Trecho selecionado:
++++++++++
Tantos guepardos e aves de rapina em ação. Talvez a viagem mais emocionante.

Conhecemos o Kgalagadi no grand tour de 2006, quando fomos para a África do Sul pela primeira vez, e decidimos ir para o Kruger, o Kgalagadi, a Cidade do Cabo, e também para o Etosha na Namíbia. O Kgalagadi é o lugar onde a National Geographic gravou uma novela sobre a vida das suricatas, um lugar com paisagens amplas e áridas que costumamos associar com a savana africana. O parque tem 38 mil quilômetros quadrados (imagine), e apenas ¼ do parque fica na África do Sul, a outra parte fica em Botsuana. Só conhecemos o pedacinho da África do Sul. O pedaço de Botsuana é mais ermo e exige veículos 4×4 sempre andando em dupla.

A entrada do parque fica a 270 km de Upington, a cidade com aeroporto mais próxima. Em 2006 a estrada era de cascalho e foi uma viagem muito cansativa, de mais de 4h. Mas agora a estrada é asfaltada, dá pra fazer em menos de duas horas, mas ainda é preciso ter uma noite técnica: o voo Johanesburgo – Upington chega depois das 17h, horário em que os portões do parque já estão fechando.

Ainda que a gente adore o Kruger e tenhamos ido pra lá seis vezes e pro Kgalagadi apenas duas, não significa que seja fácil dizer que o Kruger é o favorito. Demoramos para voltar ao Kgalagadi por achar que a viagem ainda seria aquela tortura de quatro horas no cascalho, mas temos certeza de que o Kgalagadi é um dos nossos lugares favoritos na Terra, em especial o campo de Urikaruus.

Sem contar uma noite técnica em Augrabies, Urikaruus foi nossa primeira noite num parque da África do Sul, em outubro de 2006. Esse tipo de campo não tem cerca: são apenas algumas cabanas como se fossem de palafita em volta de um buraco d´água, sem loja, sem restaurante, apenas um ranger com uma espingarda. Lembro que em 2006 chegamos no fim do dia, estávamos descarregando o carro e apareceram algumas hienas para beber água. As distâncias são seguras: mais de 50 metros nos separavam, a escada pro nosso chalé era cercada e tinha uma portinhola, se algum animal se aproximasse bastava entrar e fechar a portinhola. Mas ver um animal como esse, sem grades separando, era aquela sensação de encantamento.
++++++++++
Informações registradas:
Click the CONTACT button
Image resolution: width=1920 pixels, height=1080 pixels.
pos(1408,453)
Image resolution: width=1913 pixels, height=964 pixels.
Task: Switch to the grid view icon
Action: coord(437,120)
++++++++++
Conjunto de exercícios:
#1 Resuma em duas frases o relato sobre o Kgalagadi.
#2 Reproduza o trecho do relato sobre o Kgalagadi que vai de "Conhecemos o Kgalagadi" até "andando em dupla.", inclusive.
#3 Prossiga com o relato sobre o Kgalagadi a partir do ponto em que ele termina.
A listagem não tem nenhuma relação com o relato sobre o Kgalagadi.

Respostas dos exercícios:
#1 O relato apresenta o Kgalagadi, parque de 38 mil quilômetros quadrados do qual apenas um quarto fica na África do Sul e o restante em Botsuana. Conta que a estrada desde Upington, antes de cascalho, hoje é asfaltada, embora ainda seja preciso uma noite técnica, e destaca o campo de Urikaruus, sem cerca e com cabanas em volta de um buraco d´água, onde hienas apareceram para beber água na chegada em 2006.

#2
Conhecemos o Kgalagadi no grand tour de 2006, quando fomos para a África do Sul pela primeira vez, e decidimos ir para o Kruger, o Kgalagadi, a Cidade do Cabo, e também para o Etosha na Namíbia. O Kgalagadi é o lugar onde a National Geographic gravou uma novela sobre a vida das suricatas, um lugar com paisagens amplas e áridas que costumamos associar com a savana africana. O parque tem 38 mil quilômetros quadrados (imagine), e apenas ¼ do parque fica na África do Sul, a outra parte fica em Botsuana. Só conhecemos o pedacinho da África do Sul. O pedaço de Botsuana é mais ermo e exige veículos 4×4 sempre andando em dupla.

#3
Em 2011 ficamos 11 noites no Kgalagadi. No oitavo dia estávamos bem cansados (e vindo de uma semana no Kruger), pensando “amanhã a gente faz dia livre” que significa não precisar acordar às 6h, mas é claro que a gente nunca tinha coragem de ficar na cama. Íamos nos arrastando pro carro, mas saíamos.

Foi uma das nossas viagens mais espetaculares em rendimento de fotos. A paisagem ampla, seca e aberta favorece os predadores e os fotógrafos. É fácil ver aves de rapina, inclusive caçando, e nessa viagem vimos muitos guepardos. Doze com certeza, porque eram famílias com tamanhos diferentes dos filhotes. Vimos os bichos comendo um springbok recém-caçado, vimos uma família cruzar a estrada na nossa frente e um filhote brincar de perseguir um Thick-knee. Vimos uma jovem Martial Eagle nos seus últimos dias no ninho, já sem adultos por perto, ensaiando voos, andando pela areia, sentada na areia vermelha, na beira da estrada. Vimos uma cobra comendou outra cobra, vimos um Black-shouldered Kite despedaçando um ratinho a poucos metros de nós, Black-shouldered Kite carregando uma cobra nas garras, pena que longe, uma linda leoa deitada no meio da estrada de areia, as suricatas com vários filhotes, Cape Fox com filhotes pequenos, moravam praticamente embaixo do nosso chalé de Urikaruus, pudemos observá-las de pé, escondidos atrás do nosso carro. Eu queria muito ver, e conseguimos ver várias vezes o Pymy Falcon, uma ferocidade de 20cm. Casal de Gabar Goshawk, com a fêmea melânica, lindos como se fossem propaganda da Benetton. Coruja-da-igreja (sim, Tyto alba) à noite em Urikaruss, famílias de Spotted-eagle Owl e Southern White-faced Scops-owl  durante o dia, na beira da estrada. Vimos 62 espécies de aves. Na viagem de 2006 – quando ainda não tínhamos esse olhar passarinheiro, foram apenas 24.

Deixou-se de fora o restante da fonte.